The historic Keystone Hotel, which Aggie's father built in 1897 |
Roundtrip distance from the trailhead to the top of the hill: 2.3-4.3 miles RT
Elevation gain: 442 feet
Map: [to be included]
How to hike to Lake Agnes:
1. The trail is well-marked. If you choose to walk the dirt road (from Willey Lumber Camp), the first part is a gentle incline. Then, from the Agnes Lake trail, the trail zigzags up to the lake. The views of the Nokhu Crags and the other impressive, jagged peaks (all in the 12,000-foot range) are amazing.
2. If you want to extend your hike, descend to the Michigan Ditch Trail intersection (about halfway up the switchbacks) and hike the 3 miles to the American Lakes trail. Another 2.3 miles will take you up to the American Lakes on the other side of the Nokhu Crags. A different option? Do as I did, and rent the Nokhu Hut on a wintery weekend in November, explore Lake Agnes, wave to a moose, and then return to the woodburning stove and a good book.
On the search for Agnes Zimmerman:
From Barbara Fleming's book Legendary Locals of Fort Collins -- L to R: John Zimmerman, unnamed guest, Eda Zimmerman, John McNabb, Agnes Zimmerman |
Unlike so many of these other names, it was very easy to discover who Agnes of Agnes Lake was: The Colorado Encyclopedia says that “Lake Agnes is named after Agnes Zimmerman, the daughter of John Zimmerman, a homesteader in the area and the proprietor of the Keystone Hotel in Home, Colorado.” That sentence, more or less, is repeated in many different sources. From Findagrave.com, I discovered Agnes was born in December of 1880 and died on May 15, 1954, at age 73. She is buried at the Grandview Cemetery in Fort Collins in the Zimmerman plot.
Of course, I needed to know more. Who was Agnes? What kind of life did she live? Did she love her little gem of a lake at the base of the Nokhu Crags?
I learned from a historic structure assessment of the original Zimmerman Cabin at Lake Agnes that the cabin was built by John in 1882, about a year after he and his wife Marie Schmidt Zimmerman arrived with their four children from Minnesota. Both John and Marie had been born in Switzerland, but had emigrated as young people and had been raising their family in Minnesota. When they decided to venture west to homestead and mine for gold in Colorado, Marie was pregnant with Agnes, and their other three children -- Casper, Ed, and Eda -- were ten, eleven, and thirteen. Agnes was born in December on the covered wagon journey west, when the family wintered in Kansas. Agnes spent her first year bouncing west in the wagon pulled by two oxen; her second year, she toddled around a log cabin beside a lake her father named for her.

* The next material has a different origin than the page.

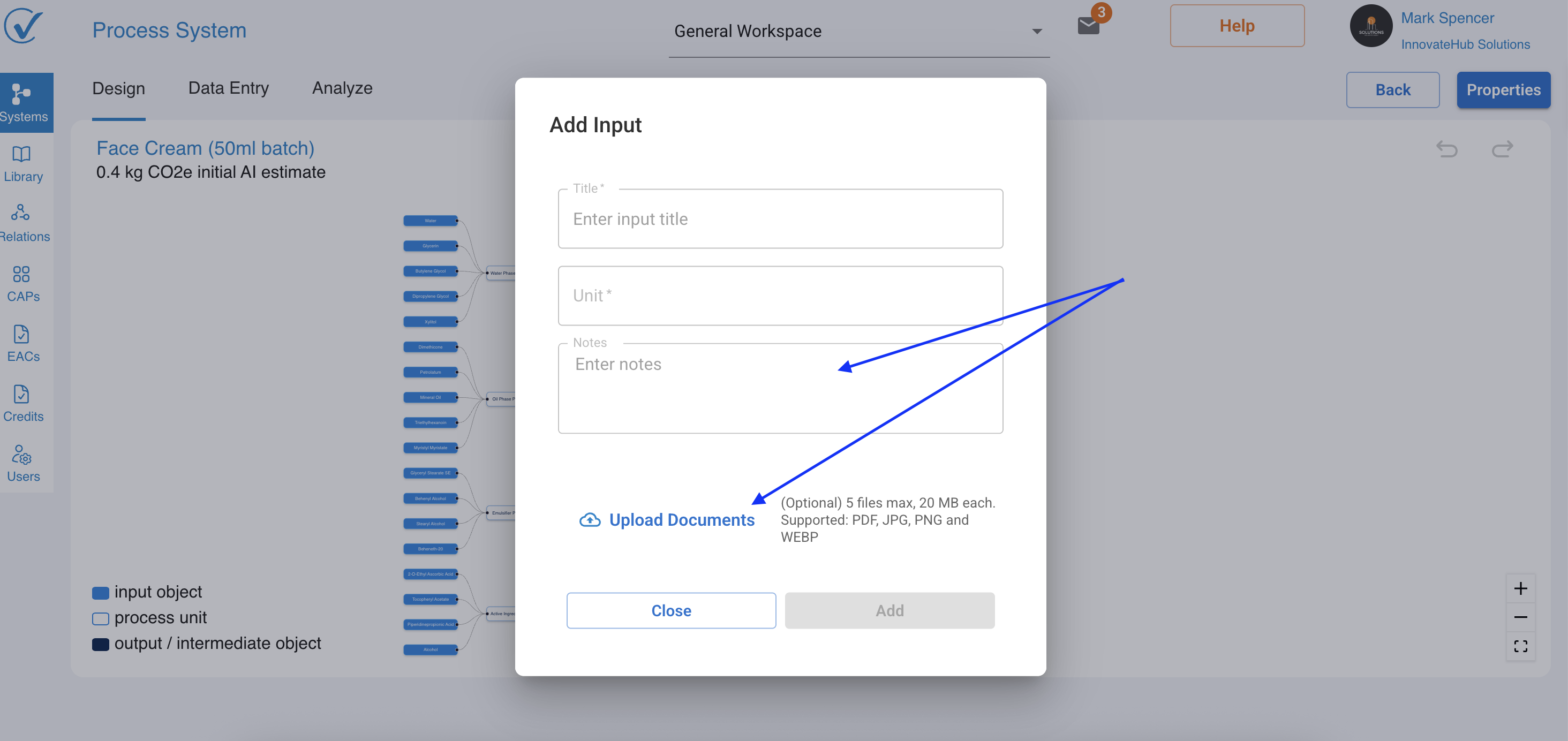Click the Upload Documents link

coord(667,519)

At first, John Zimmerman believed he could strike rich with gold mining, but transportation of the ore from his homestead way up the Poudre River proved difficult and expensive. Instead, he turned to tourism: he built and opened the Keystone Hotel at milepost 84.5 of Highway 14. On July 22, 1897, when the hotel opened, the Fort Collins Courier reported the hotel was located in “one of the most picturesque locations imaginable . . . surrounded by some of the wildest and grandest of mountain views in the world.” It was such a success that Zimmerman ran a stage twice a week from Fort Collins -- the twelve-hour trip cost $3. Just a few years later, the Stanley Steamer cars and “mountain wagons” took the place of the stagecoaches.
The hotel was large for the canyon: three stories of brick, with sixteen bedrooms. However, it could not keep up with the tourism industry drawing people elsewhere in Colorado. The blog Fort Collins Images notes that “after the Keystone Resort finally closed despite Agnes Zimmerman’s desperate attempts to keep it going, the land was acquired by the Colorado Department of Game and Fish, now the Colorado Division of Wildlife.” The hotel was torn down in 1946, replaced with the fishery that is still there.

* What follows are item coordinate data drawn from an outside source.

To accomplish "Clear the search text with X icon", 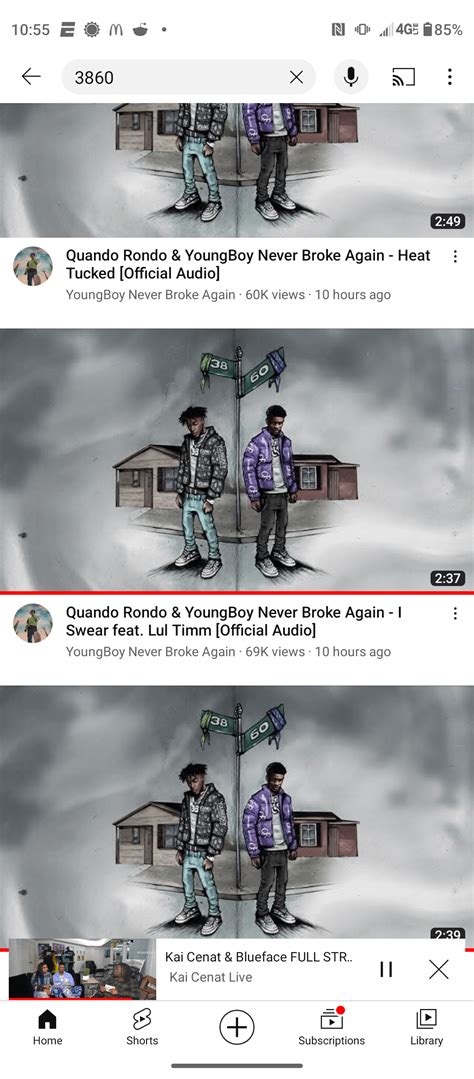I will [x=297, y=77].
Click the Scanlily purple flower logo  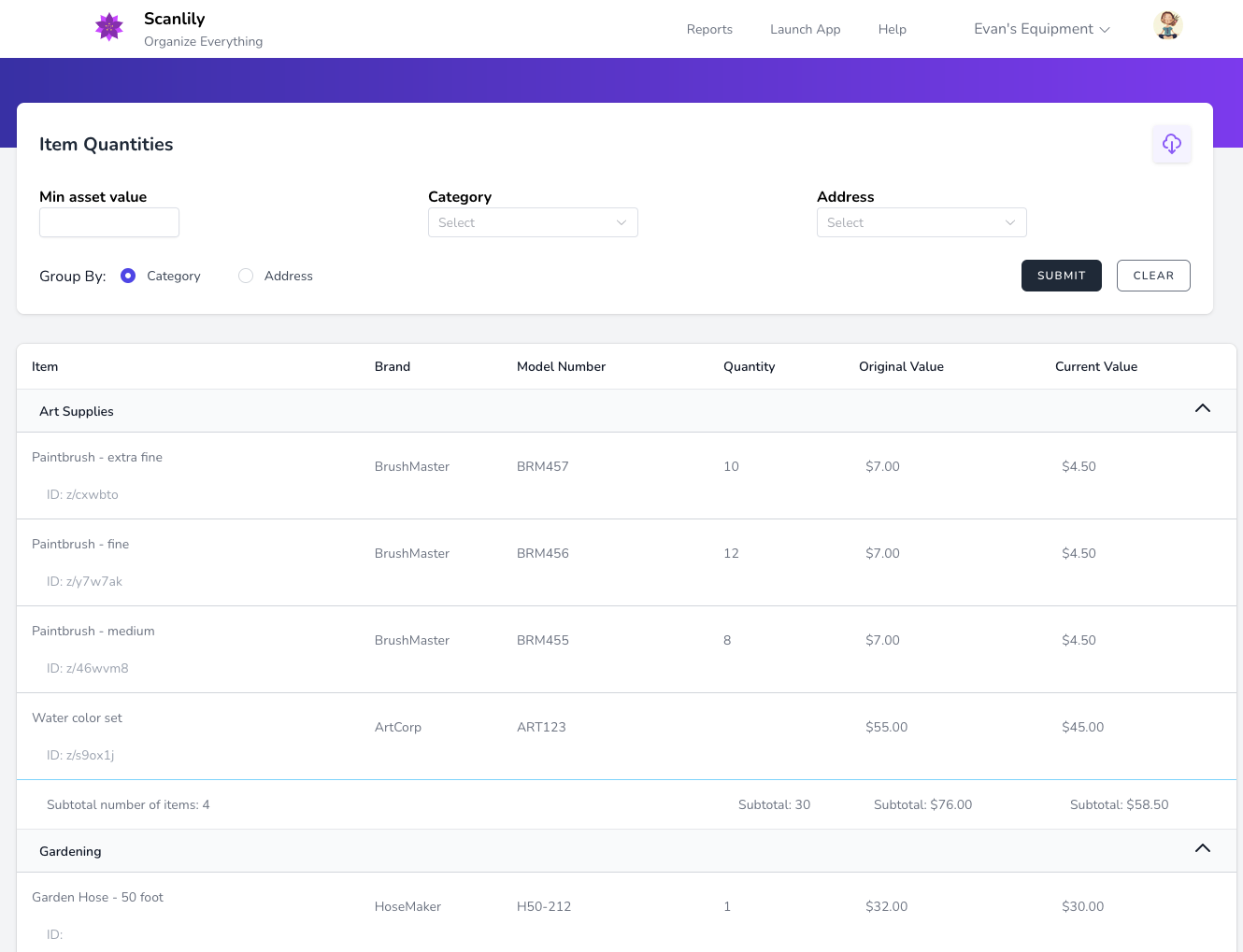[109, 27]
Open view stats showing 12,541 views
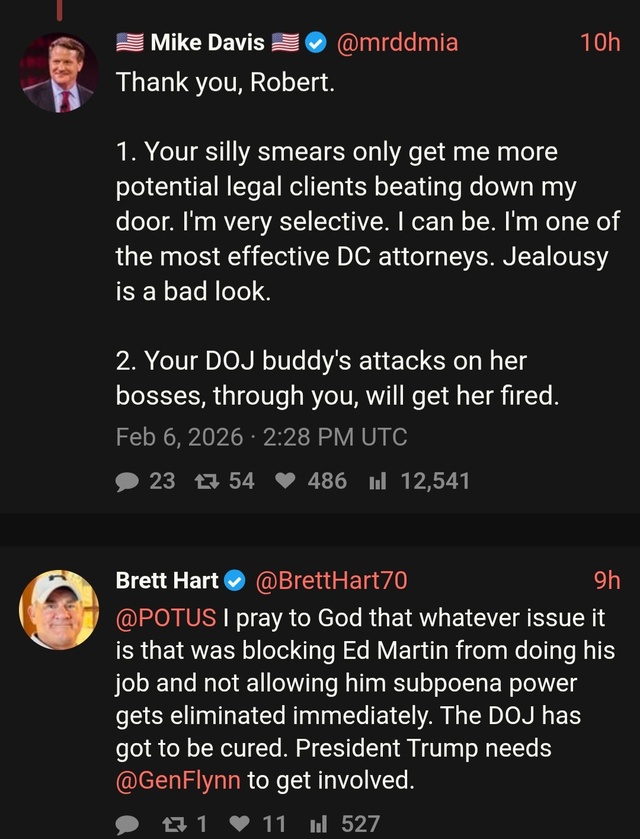Screen dimensions: 640x839 (378, 481)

What was the story behind that phrase “desperate attempts to keep it going”? Agnes was 17 when the hotel was opened, and 66 when the hotel was bought and razed to the ground. What happened?

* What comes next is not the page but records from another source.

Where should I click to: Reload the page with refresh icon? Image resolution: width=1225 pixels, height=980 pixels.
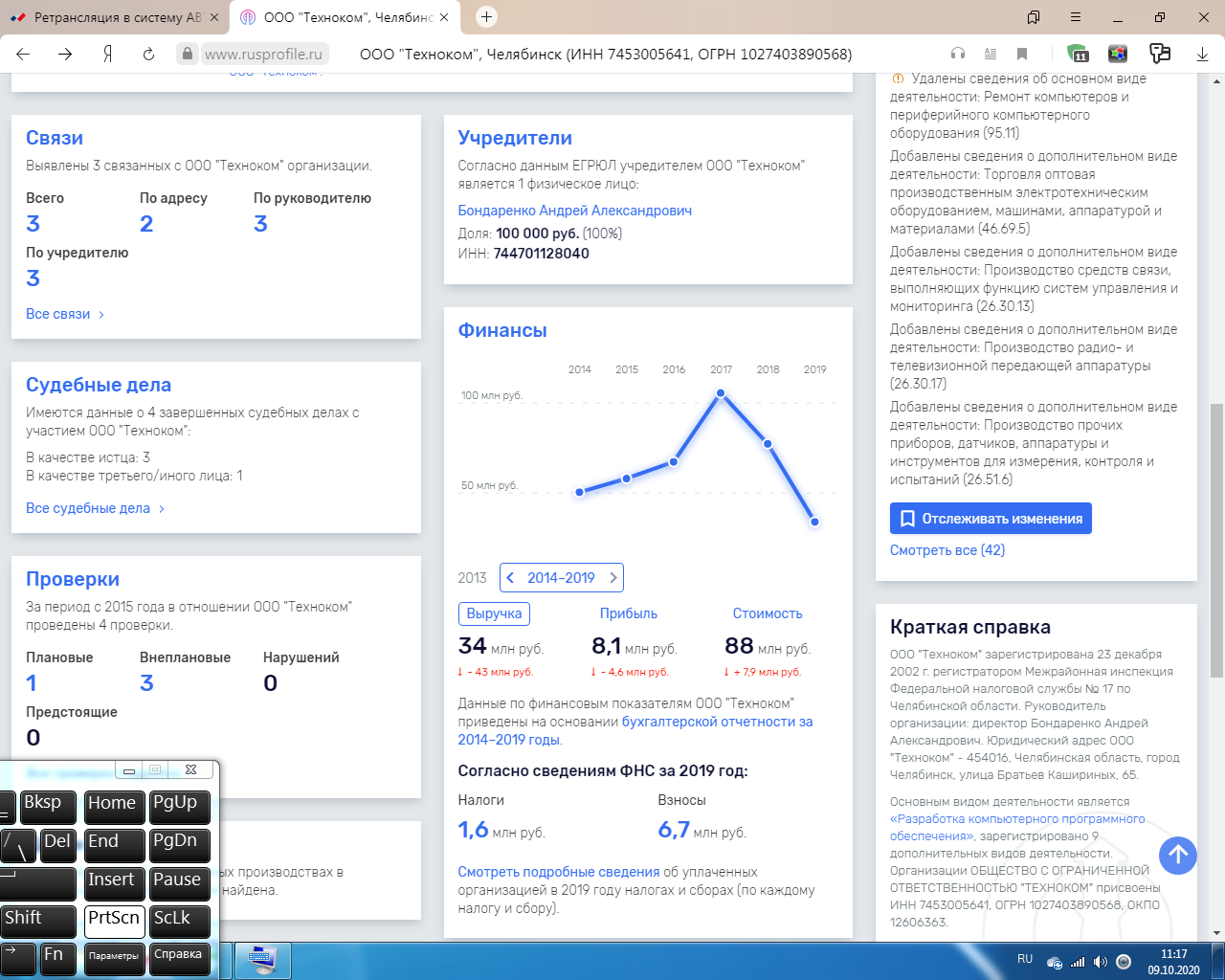click(148, 55)
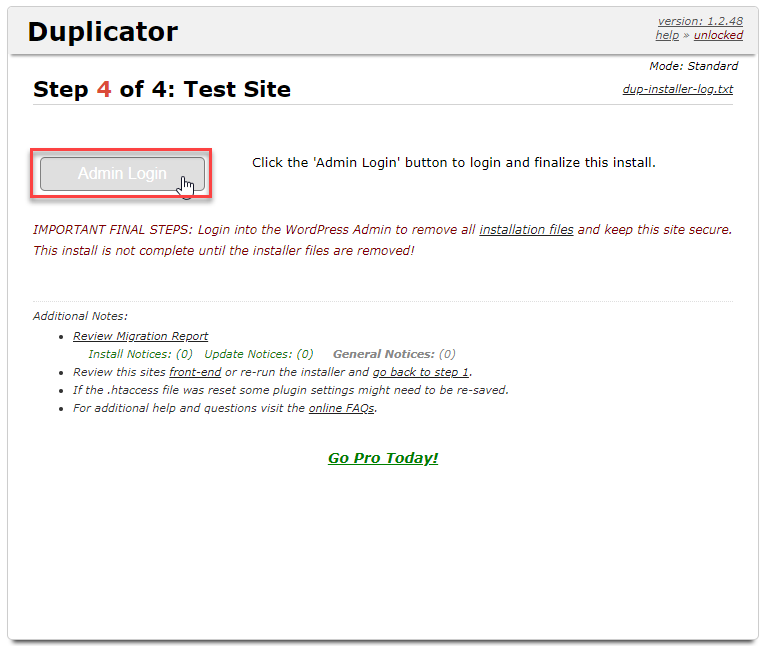The image size is (764, 646).
Task: Click the Duplicator title in header
Action: (x=102, y=32)
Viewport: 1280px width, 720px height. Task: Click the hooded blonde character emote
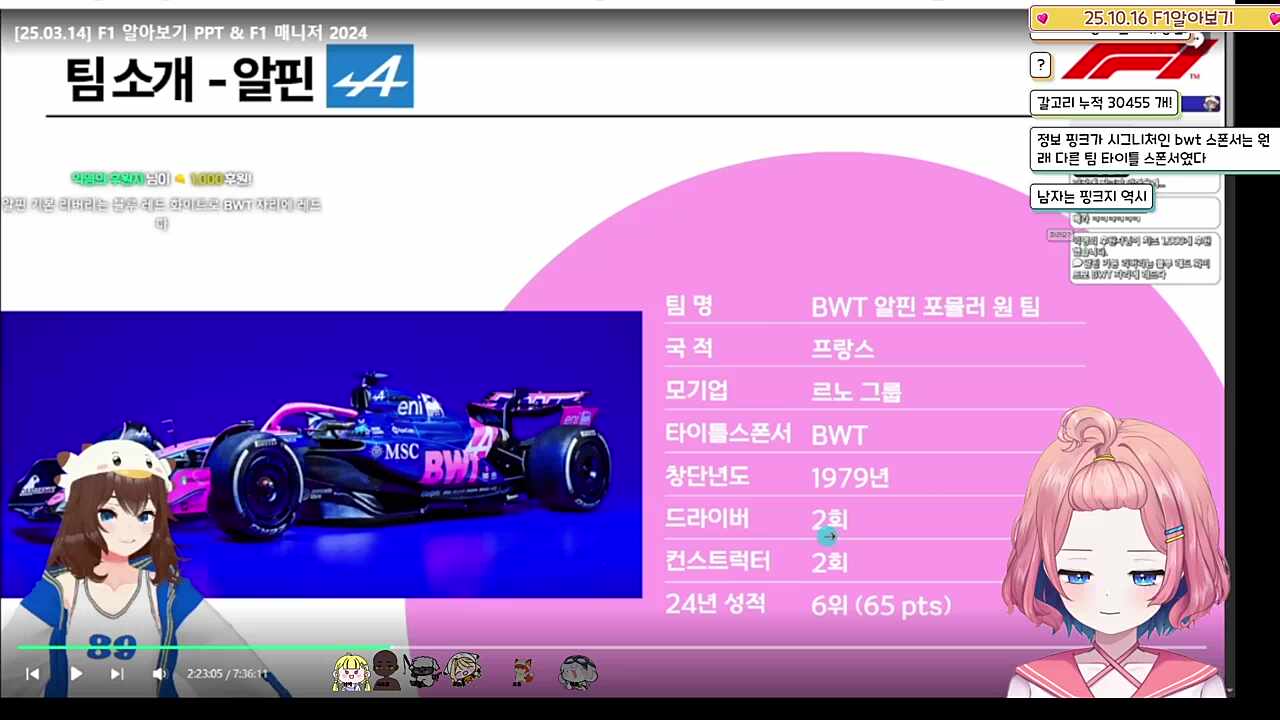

Then I stumbled upon an oral interview with Agnes’ nephew, Robert Casper Zimmerman, conducted in 1977 by a local Fort Collins historian for the Fort Collins Public Library. This kind of source is a history writer’s dream. I quickly discovered that Agnes was “Aggie” to those who knew her, and that she tried hard to keep the Keystone Hotel running after her father’s death in 1919. It was a serious struggle. Zimmerman told his interviewer that, in 1921, when “that road came in up Poudre Canyon,” it “killed the hotel business there” (pg 29). Suddenly, people didn’t need to stop at the Keystone Hotel at Milepost 84.5; they could zoom right by on up to North Park and beyond. Zimmerman said “after the automobile came,” it was harder to find and pay help in the hotel, so “Aggie did all the cooking” (pg 28, transcript). She would have been 41 at the time. She was unmarried. As Zimmerman explained, “I don’t know that Aggie ever had any intentions of ever marrying. If she did, I never heard of it” (pg 30). Her sister Eda did not marry, either.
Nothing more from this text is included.